*** ENTRIES SUPPLIED ***

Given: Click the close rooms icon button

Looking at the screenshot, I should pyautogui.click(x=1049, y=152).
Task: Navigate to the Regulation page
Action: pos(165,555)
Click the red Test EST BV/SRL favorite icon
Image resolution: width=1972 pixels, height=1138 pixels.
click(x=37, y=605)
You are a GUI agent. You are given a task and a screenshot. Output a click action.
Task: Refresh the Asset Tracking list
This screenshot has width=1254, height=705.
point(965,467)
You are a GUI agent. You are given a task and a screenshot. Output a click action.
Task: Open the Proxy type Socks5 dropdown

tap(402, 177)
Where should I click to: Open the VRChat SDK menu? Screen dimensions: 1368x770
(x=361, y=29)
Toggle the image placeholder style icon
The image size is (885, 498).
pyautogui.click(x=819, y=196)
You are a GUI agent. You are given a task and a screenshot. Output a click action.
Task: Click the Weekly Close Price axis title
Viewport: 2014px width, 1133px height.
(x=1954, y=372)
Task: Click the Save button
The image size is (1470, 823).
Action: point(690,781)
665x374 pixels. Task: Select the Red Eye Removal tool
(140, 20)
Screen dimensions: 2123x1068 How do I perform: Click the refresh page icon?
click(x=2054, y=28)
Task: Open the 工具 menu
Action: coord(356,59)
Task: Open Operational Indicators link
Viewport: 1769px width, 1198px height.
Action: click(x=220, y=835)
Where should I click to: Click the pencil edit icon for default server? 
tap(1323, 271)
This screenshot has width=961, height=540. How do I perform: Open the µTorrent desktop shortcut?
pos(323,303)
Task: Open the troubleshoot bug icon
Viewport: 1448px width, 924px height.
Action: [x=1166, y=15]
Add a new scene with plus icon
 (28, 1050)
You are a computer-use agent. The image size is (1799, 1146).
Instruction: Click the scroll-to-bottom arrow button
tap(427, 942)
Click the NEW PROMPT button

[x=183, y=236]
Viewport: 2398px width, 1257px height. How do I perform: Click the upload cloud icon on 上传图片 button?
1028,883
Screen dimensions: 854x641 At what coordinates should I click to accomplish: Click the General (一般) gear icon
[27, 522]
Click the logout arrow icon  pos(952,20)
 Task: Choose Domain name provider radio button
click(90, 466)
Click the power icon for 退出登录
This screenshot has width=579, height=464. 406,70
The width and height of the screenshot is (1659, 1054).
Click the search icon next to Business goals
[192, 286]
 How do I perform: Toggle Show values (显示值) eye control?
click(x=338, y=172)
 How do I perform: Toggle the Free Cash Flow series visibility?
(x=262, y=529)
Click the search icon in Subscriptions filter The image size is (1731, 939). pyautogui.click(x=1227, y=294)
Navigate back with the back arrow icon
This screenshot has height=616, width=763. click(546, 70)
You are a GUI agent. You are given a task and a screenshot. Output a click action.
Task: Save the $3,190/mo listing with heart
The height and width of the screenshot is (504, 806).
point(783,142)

*** End of ENTRIES SUPPLIED ***

WHAT IS BEING ASKED: Write out again only the lines from the one with "The height and" through the last line of the records above. Keep every word as it stands.

OUTPUT FOR THIS EXERCISE:
The height and width of the screenshot is (504, 806).
point(783,142)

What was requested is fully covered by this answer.